## Instructions to follow
Restate each of the lines given below, word for word.
━━━ Exercise data ━━━
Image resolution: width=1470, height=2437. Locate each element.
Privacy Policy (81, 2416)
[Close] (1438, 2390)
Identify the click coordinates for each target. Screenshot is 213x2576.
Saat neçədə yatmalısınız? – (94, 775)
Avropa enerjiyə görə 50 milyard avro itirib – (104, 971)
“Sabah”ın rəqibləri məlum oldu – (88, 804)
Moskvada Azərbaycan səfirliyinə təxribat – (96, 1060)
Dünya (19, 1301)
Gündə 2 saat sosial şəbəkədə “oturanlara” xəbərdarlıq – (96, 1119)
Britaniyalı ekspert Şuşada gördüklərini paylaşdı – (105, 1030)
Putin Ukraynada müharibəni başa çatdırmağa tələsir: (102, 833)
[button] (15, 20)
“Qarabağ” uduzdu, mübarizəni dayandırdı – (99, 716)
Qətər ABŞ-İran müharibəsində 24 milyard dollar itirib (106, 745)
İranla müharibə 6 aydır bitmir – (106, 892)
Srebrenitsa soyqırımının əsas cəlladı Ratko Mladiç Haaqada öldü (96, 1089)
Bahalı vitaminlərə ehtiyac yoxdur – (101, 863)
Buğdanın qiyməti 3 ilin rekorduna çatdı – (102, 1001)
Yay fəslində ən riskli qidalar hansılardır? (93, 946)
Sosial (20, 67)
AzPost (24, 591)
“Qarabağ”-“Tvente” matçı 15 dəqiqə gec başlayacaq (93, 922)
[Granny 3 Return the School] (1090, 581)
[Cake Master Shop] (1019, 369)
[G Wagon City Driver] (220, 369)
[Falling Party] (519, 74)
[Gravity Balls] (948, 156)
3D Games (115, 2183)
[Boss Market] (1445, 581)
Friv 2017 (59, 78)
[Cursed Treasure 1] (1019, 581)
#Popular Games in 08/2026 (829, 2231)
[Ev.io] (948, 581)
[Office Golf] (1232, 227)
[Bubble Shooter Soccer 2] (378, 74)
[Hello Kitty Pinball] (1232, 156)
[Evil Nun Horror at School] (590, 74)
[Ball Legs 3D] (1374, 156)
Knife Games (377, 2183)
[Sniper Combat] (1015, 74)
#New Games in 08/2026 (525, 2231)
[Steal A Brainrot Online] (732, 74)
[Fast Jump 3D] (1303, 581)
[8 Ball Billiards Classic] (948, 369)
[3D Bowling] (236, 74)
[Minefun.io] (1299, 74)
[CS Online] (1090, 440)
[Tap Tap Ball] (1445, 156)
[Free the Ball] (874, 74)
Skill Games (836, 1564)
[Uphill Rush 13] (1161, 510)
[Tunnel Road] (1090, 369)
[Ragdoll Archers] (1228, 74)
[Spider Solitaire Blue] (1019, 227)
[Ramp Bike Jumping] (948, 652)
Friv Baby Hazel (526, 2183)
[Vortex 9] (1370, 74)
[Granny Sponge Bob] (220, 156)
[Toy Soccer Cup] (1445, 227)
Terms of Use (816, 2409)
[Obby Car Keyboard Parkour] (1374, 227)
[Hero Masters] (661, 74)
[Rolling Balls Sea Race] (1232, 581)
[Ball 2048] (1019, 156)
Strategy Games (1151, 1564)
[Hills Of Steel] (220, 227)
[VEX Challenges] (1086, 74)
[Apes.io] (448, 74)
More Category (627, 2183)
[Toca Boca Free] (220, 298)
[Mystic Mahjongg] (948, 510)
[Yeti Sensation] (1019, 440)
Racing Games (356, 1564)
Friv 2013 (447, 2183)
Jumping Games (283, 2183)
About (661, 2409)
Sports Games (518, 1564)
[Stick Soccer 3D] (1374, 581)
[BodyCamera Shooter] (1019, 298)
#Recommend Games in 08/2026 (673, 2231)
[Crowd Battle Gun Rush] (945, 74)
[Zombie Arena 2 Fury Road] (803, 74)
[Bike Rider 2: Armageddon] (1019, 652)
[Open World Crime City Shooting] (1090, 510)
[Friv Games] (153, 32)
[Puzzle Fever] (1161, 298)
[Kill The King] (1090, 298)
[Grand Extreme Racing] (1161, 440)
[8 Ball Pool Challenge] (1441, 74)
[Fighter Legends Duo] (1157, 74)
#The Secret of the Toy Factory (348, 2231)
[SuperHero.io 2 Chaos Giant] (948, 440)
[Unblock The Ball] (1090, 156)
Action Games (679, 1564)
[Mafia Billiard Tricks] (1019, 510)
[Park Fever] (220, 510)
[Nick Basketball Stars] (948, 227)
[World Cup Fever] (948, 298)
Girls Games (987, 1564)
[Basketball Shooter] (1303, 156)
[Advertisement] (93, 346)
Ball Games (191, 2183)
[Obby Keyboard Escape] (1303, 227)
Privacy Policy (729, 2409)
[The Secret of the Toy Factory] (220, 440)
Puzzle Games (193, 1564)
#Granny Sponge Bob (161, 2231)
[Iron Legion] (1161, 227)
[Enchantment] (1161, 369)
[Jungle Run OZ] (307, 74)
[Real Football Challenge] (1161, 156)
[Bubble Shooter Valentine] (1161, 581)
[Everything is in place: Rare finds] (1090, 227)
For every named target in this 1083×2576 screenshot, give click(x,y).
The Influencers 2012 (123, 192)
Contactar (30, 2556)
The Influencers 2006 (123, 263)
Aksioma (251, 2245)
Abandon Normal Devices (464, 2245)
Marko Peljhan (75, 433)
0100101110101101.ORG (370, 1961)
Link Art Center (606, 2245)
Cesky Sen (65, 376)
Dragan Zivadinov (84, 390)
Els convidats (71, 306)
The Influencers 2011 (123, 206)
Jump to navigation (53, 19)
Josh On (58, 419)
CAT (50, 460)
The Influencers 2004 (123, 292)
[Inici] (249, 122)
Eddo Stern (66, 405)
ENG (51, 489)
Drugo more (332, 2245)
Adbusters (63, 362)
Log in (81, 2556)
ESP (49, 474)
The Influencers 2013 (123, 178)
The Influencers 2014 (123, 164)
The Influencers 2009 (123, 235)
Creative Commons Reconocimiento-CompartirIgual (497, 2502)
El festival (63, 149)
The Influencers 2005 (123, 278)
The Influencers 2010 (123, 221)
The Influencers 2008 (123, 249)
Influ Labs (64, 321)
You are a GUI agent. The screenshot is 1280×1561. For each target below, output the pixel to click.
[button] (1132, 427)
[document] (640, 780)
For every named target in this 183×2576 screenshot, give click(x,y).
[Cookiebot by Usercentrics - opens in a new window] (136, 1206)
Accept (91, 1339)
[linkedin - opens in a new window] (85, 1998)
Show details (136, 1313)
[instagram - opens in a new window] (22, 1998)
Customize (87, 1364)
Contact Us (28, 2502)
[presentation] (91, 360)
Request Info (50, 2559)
━━━
## Finished task
Image resolution: width=1470, height=2437. Locate each element.
Privacy Policy (81, 2416)
[Close] (1438, 2390)
Identify the click coordinates for each target. Screenshot is 213x2576.
Saat neçədə yatmalısınız? – (94, 775)
Avropa enerjiyə görə 50 milyard avro itirib – (104, 971)
“Sabah”ın rəqibləri məlum oldu – (88, 804)
Moskvada Azərbaycan səfirliyinə təxribat – (96, 1060)
Dünya (19, 1301)
Gündə 2 saat sosial şəbəkədə “oturanlara” xəbərdarlıq – (96, 1119)
Britaniyalı ekspert Şuşada gördüklərini paylaşdı – (105, 1030)
Putin Ukraynada müharibəni başa çatdırmağa tələsir: (102, 833)
[button] (15, 20)
“Qarabağ” uduzdu, mübarizəni dayandırdı – (99, 716)
Qətər ABŞ-İran müharibəsində 24 milyard dollar itirib (106, 745)
İranla müharibə 6 aydır bitmir – (106, 892)
Srebrenitsa soyqırımının əsas cəlladı Ratko Mladiç Haaqada öldü (96, 1089)
Bahalı vitaminlərə ehtiyac yoxdur – (101, 863)
Buğdanın qiyməti 3 ilin rekorduna çatdı – (102, 1001)
Yay fəslində ən riskli qidalar hansılardır? (93, 946)
Sosial (20, 67)
AzPost (24, 591)
“Qarabağ”-“Tvente” matçı 15 dəqiqə gec başlayacaq (93, 922)
[Granny 3 Return the School] (1090, 581)
[Cake Master Shop] (1019, 369)
[G Wagon City Driver] (220, 369)
[Falling Party] (519, 74)
[Gravity Balls] (948, 156)
3D Games (115, 2183)
[Boss Market] (1445, 581)
Friv 2017 (59, 78)
[Cursed Treasure 1] (1019, 581)
#Popular Games in 08/2026 (829, 2231)
[Ev.io] (948, 581)
[Office Golf] (1232, 227)
[Bubble Shooter Soccer 2] (378, 74)
[Hello Kitty Pinball] (1232, 156)
[Evil Nun Horror at School] (590, 74)
[Ball Legs 3D] (1374, 156)
Knife Games (377, 2183)
[Sniper Combat] (1015, 74)
#New Games in 08/2026 (525, 2231)
[Steal A Brainrot Online] (732, 74)
[Fast Jump 3D] (1303, 581)
[8 Ball Billiards Classic] (948, 369)
[3D Bowling] (236, 74)
[Minefun.io] (1299, 74)
[CS Online] (1090, 440)
[Tap Tap Ball] (1445, 156)
[Free the Ball] (874, 74)
Skill Games (836, 1564)
[Uphill Rush 13] (1161, 510)
[Tunnel Road] (1090, 369)
[Ragdoll Archers] (1228, 74)
[Spider Solitaire Blue] (1019, 227)
[Ramp Bike Jumping] (948, 652)
Friv Baby Hazel (526, 2183)
[Vortex 9] (1370, 74)
[Granny Sponge Bob] (220, 156)
[Toy Soccer Cup] (1445, 227)
Terms of Use (816, 2409)
[Obby Car Keyboard Parkour] (1374, 227)
[Hero Masters] (661, 74)
[Rolling Balls Sea Race] (1232, 581)
[Ball 2048] (1019, 156)
Strategy Games (1151, 1564)
[Hills Of Steel] (220, 227)
[VEX Challenges] (1086, 74)
[Apes.io] (448, 74)
More Category (627, 2183)
[Toca Boca Free] (220, 298)
[Mystic Mahjongg] (948, 510)
[Yeti Sensation] (1019, 440)
Racing Games (356, 1564)
Friv 2013 (447, 2183)
Jumping Games (283, 2183)
About (661, 2409)
Sports Games (518, 1564)
[Stick Soccer 3D] (1374, 581)
[BodyCamera Shooter] (1019, 298)
#Recommend Games in 08/2026 (673, 2231)
[Crowd Battle Gun Rush] (945, 74)
[Zombie Arena 2 Fury Road] (803, 74)
[Bike Rider 2: Armageddon] (1019, 652)
[Open World Crime City Shooting] (1090, 510)
[Friv Games] (153, 32)
[Puzzle Fever] (1161, 298)
[Kill The King] (1090, 298)
[Grand Extreme Racing] (1161, 440)
[8 Ball Pool Challenge] (1441, 74)
[Fighter Legends Duo] (1157, 74)
#The Secret of the Toy Factory (348, 2231)
[SuperHero.io 2 Chaos Giant] (948, 440)
[Unblock The Ball] (1090, 156)
Action Games (679, 1564)
[Mafia Billiard Tricks] (1019, 510)
[Park Fever] (220, 510)
[Nick Basketball Stars] (948, 227)
[World Cup Fever] (948, 298)
Girls Games (987, 1564)
[Basketball Shooter] (1303, 156)
[Advertisement] (93, 346)
Ball Games (191, 2183)
[Obby Keyboard Escape] (1303, 227)
Privacy Policy (729, 2409)
[The Secret of the Toy Factory] (220, 440)
Puzzle Games (193, 1564)
#Granny Sponge Bob (161, 2231)
[Iron Legion] (1161, 227)
[Enchantment] (1161, 369)
[Jungle Run OZ] (307, 74)
[Real Football Challenge] (1161, 156)
[Bubble Shooter Valentine] (1161, 581)
[Everything is in place: Rare finds] (1090, 227)
For every named target in this 1083×2576 screenshot, give click(x,y).
The Influencers 2012 (123, 192)
Contactar (30, 2556)
The Influencers 2006 (123, 263)
Aksioma (251, 2245)
Abandon Normal Devices (464, 2245)
Marko Peljhan (75, 433)
0100101110101101.ORG (370, 1961)
Link Art Center (606, 2245)
Cesky Sen (65, 376)
Dragan Zivadinov (84, 390)
Els convidats (71, 306)
The Influencers 2011 (123, 206)
Jump to navigation (53, 19)
Josh On (58, 419)
CAT (50, 460)
The Influencers 2004 (123, 292)
[Inici] (249, 122)
Eddo Stern (66, 405)
ENG (51, 489)
Drugo more (332, 2245)
Adbusters (63, 362)
Log in (81, 2556)
ESP (49, 474)
The Influencers 2013 (123, 178)
The Influencers 2014 (123, 164)
The Influencers 2009 (123, 235)
Creative Commons Reconocimiento-CompartirIgual (497, 2502)
El festival (63, 149)
The Influencers 2005 (123, 278)
The Influencers 2010 (123, 221)
The Influencers 2008 (123, 249)
Influ Labs (64, 321)
You are a GUI agent. The screenshot is 1280×1561. For each target below, output the pixel to click.
[button] (1132, 427)
[document] (640, 780)
For every named target in this 183×2576 screenshot, give click(x,y).
[Cookiebot by Usercentrics - opens in a new window] (136, 1206)
Accept (91, 1339)
[linkedin - opens in a new window] (85, 1998)
Show details (136, 1313)
[instagram - opens in a new window] (22, 1998)
Customize (87, 1364)
Contact Us (28, 2502)
[presentation] (91, 360)
Request Info (50, 2559)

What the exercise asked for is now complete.